STATED TASK
Turn every line of the records below into a JSON list of strings, one string per line, skipping blank lines and leaving out the pictures.

DATA EXCERPTS
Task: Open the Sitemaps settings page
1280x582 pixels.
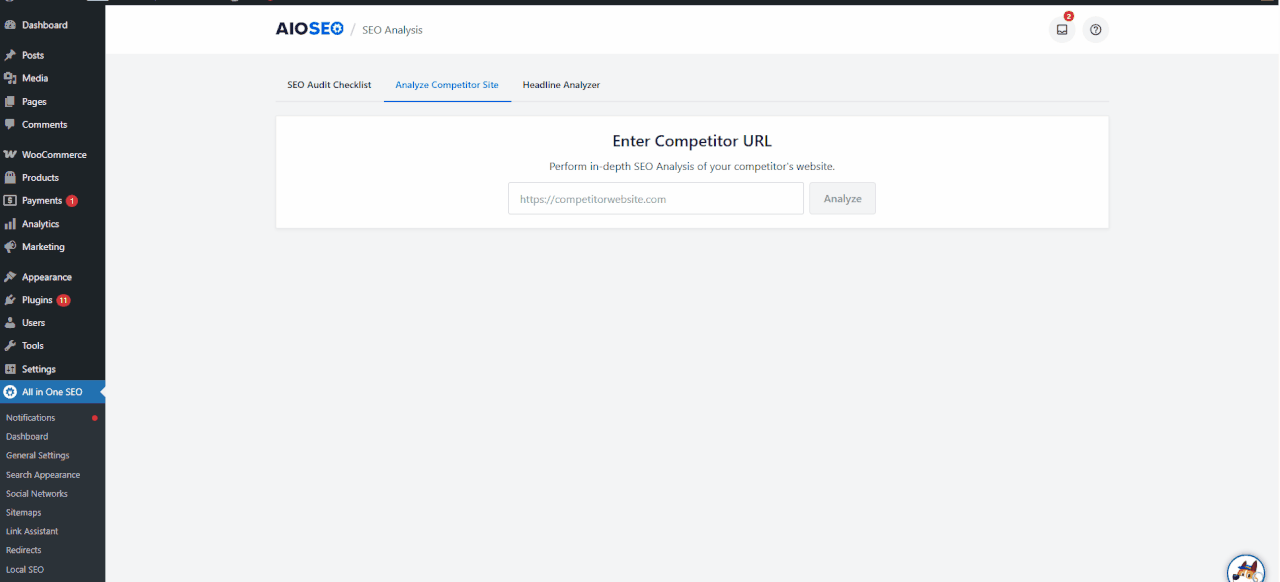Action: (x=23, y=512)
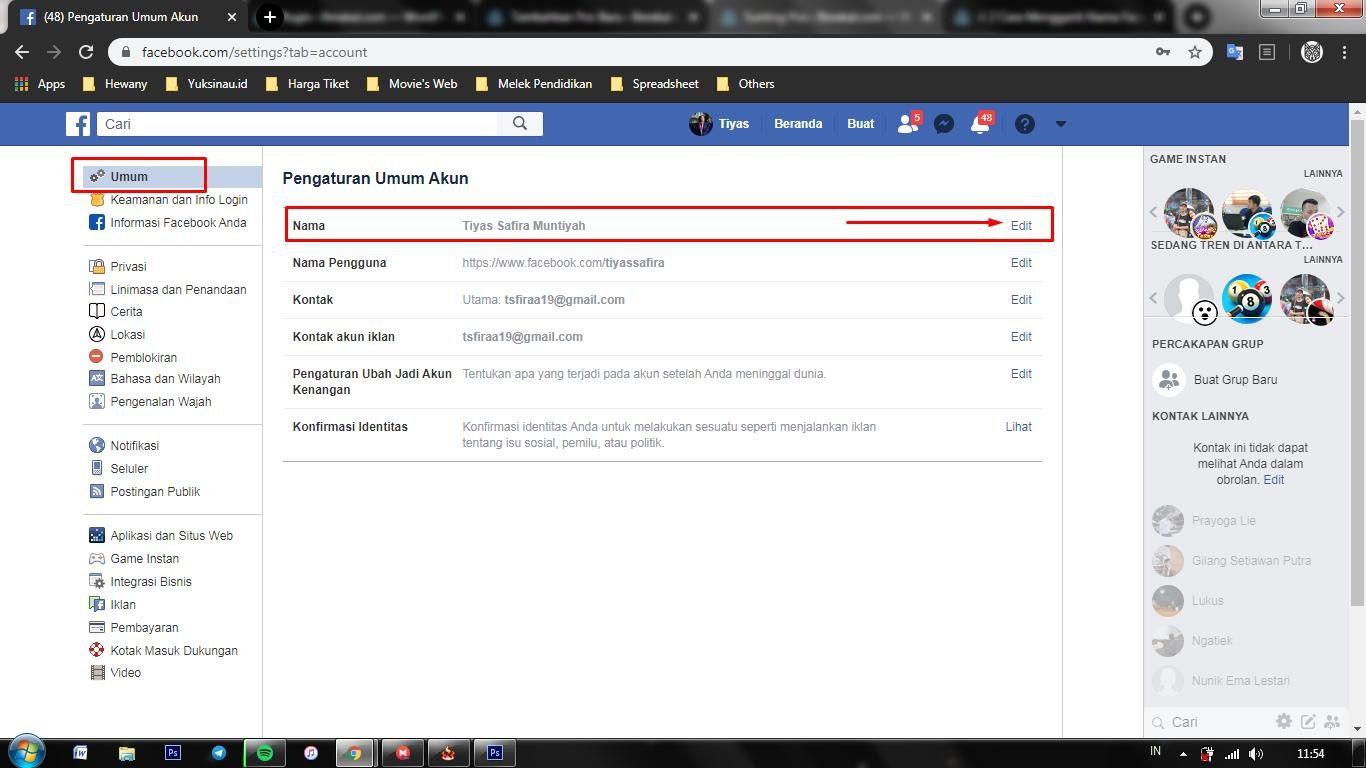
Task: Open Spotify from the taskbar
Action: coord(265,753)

FULL SOLUTION
[
  "Task: Open the Sitemaps settings page",
  "1280x582 pixels.",
  "Action: (x=23, y=512)",
  "Task: Open Spotify from the taskbar",
  "Action: coord(265,753)"
]